-- Requisitos da tarefa --
Responda às perguntas com base no texto sobre a infalibilidade da Igreja.
1. Segundo o texto, quem havia contestado a crença na indefectibilidade e na infalibilidade da Igreja até a época da Reforma?
2. Quais são os únicos lugares da Bíblia onde as palavras "chaves", "ligar" e "soltar" aparecem juntas?
3. Segundo Peter Leithart, em que se baseia vagamente todo o livro do Apocalipse?

-- Trecho selecionado --
A infalibilidade da Igreja na Escritura

 
Benjamin John Bollinger
 
É bem sabido que a Igreja Ortodoxa, seguindo a fé cristã histórica, ensina que a Igreja de Cristo, e especificamente sua hierarquia, possui os carismas da indefectibilidade e infalibilidade. Esta é essencialmente a crença de que, em seus julgamentos definitivos, a Igreja não pode ensinar heresia. Até a época da Reforma, essa era a crença quase universal e consistente de todos os cristãos, tendo sido apenas contestada por certas seitas gnósticas. No entanto, até hoje, a validade do protestantismo (com a possível exceção de certos grupos anglicanos, embora eu não ache que eles evitem esse problema) permanece ou cai se os reformadores estavam ou não certos em rejeitar essas crenças antigas. E assim, neste artigo, espero demonstrar que a visão tradicional da Igreja - na qual ela realmente possui indefectibilidade e infalibilidade - é a mais garantida pelas Escrituras, tornando o protestantismo um afastamento fundamental da fé patrística e bíblica. Com isso, vamos começar.
 
Considere Apocalipse 20:1-3. Dizem-nos que Satanás está “ligado” ["amarrado"] por um anjo com a “chave” do Abismo durante o milênio, após o qual ele será “solto” por um tempo. Para os leitores do Evangelho de São Mateus, esta linguagem deve soar familiar:
Tu és Pedro, e sobre esta pedra edificarei a minha Igreja, e as portas do inferno não prevalecerão contra ela; e eu te darei as chaves do reino dos céus; e tudo o que ligares na terra será ligado nos céus, e tudo o que desligares na terra será desligado nos céus (Mateus 16:18,19).
As palavras para “chaves” (κλεῖδας), “ligar” (δήσῃς) e “soltar” (λύσῃς) são todas as mesmas em Mateus 16 e Apocalipse 20. E não apenas essas palavras (especialmente “chaves”) não são muito comum no NT, mas Apocalipse 20 e Mateus 16 são os únicos lugares em toda a Bíblia onde você encontra todos eles sendo usados ​​juntos. As chances de isso ser apenas uma coincidência são muito pequenas. E sugere que, seja o que for o milênio [em Apocalipse], tem algo a ver com a descrição da Igreja de Mateus 16.

No entanto, há alguma evidência concreta de que João fez uso do Evangelho de Mateus ao escrever o Apocalipse? Definitivamente. Em seu comentário magistral sobre o Apocalipse, Peter Leithart postula que todo o livro do Apocalipse é vagamente baseado no Sermão das Oliveiras de Mateus 24. De fato, procurar paralelos é bastante frutífero. Por exemplo, estes são os únicos dois lugares onde o NT menciona uma vindoura “grande tribulação” (θλῖψις μεγάλη; Mt 24:21, Ap 2:22, 7:14); e a palavra única “abominação” (βδέλυγμα) é usada apenas (com uma exceção) no Sermão das Oliveiras (Mt 24:15, Mc 13:14), e no Apocalipse de João (Ap 17:4-5, 21:27). Claramente, João estava familiarizado com o trabalho de Mateus e não teve nenhum problema em repetir seu Evangelho.

(Linhas para localizar itens descritos)
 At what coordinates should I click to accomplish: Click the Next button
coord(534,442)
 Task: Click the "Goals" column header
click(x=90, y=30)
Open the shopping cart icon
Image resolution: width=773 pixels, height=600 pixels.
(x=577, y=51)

-- Solução --
1. Apenas certas seitas gnósticas.
2. Apocalipse 20 e Mateus 16.
3. No Sermão das Oliveiras de Mateus 24.